Hardware is generally cheaper than developers -- especially the really rare MySQL wizard that groks the SELECT procedure deeply enough to be able to rewrite them to use fewer disk seeks.
The thing is, the stuff they missed in their SQL queries doesn't even need a MySQL wizard in blue cape to grok. There were no JOINs, no subselects, nothing high SQL magic at all - an average self-taught DBA would spot the suboptimal index usage. They should have totally solved it themselves.
I was just casually browsing this article because I don't know much about DBs, but if you tell me that there's a problem that can be solved by throwing more hardware at the problem or hiring a very skilled optimizing DBA, I would take hardware 19 times out of 20. I'm not disputing the software solution is technically feasible, just that it seems like a risky bet.
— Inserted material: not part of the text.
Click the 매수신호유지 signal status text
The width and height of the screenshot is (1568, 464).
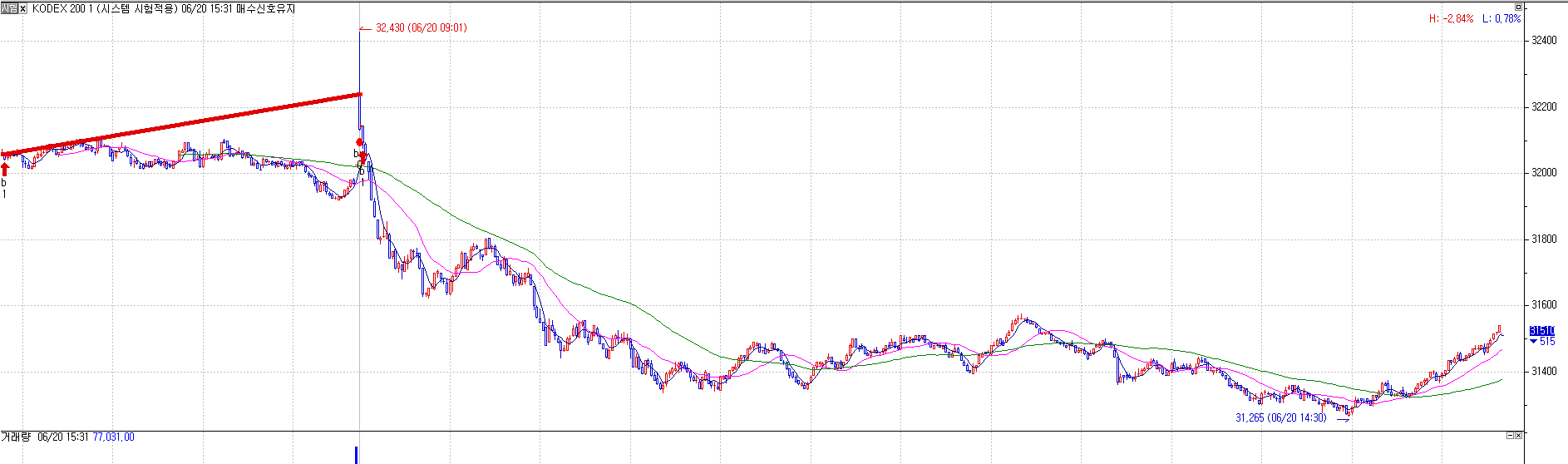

The funny thing is that they still can't skip "a very skilled optimizing DBA" step even with the NoSQL solution. They still need a database architect, and they still need to optimize their queries. But this time, finding a good DBA would be much harder since I imagine the number of NoSQL specialists (and in them the number of experts specializing in Cassandra) must be much lower than the number of good MySQL DBAs.
Of course, now that they have a system that supposedly scales with a simple addition of new hardware to the farm, they may get away from optimization for some time - if their DB architecture is good.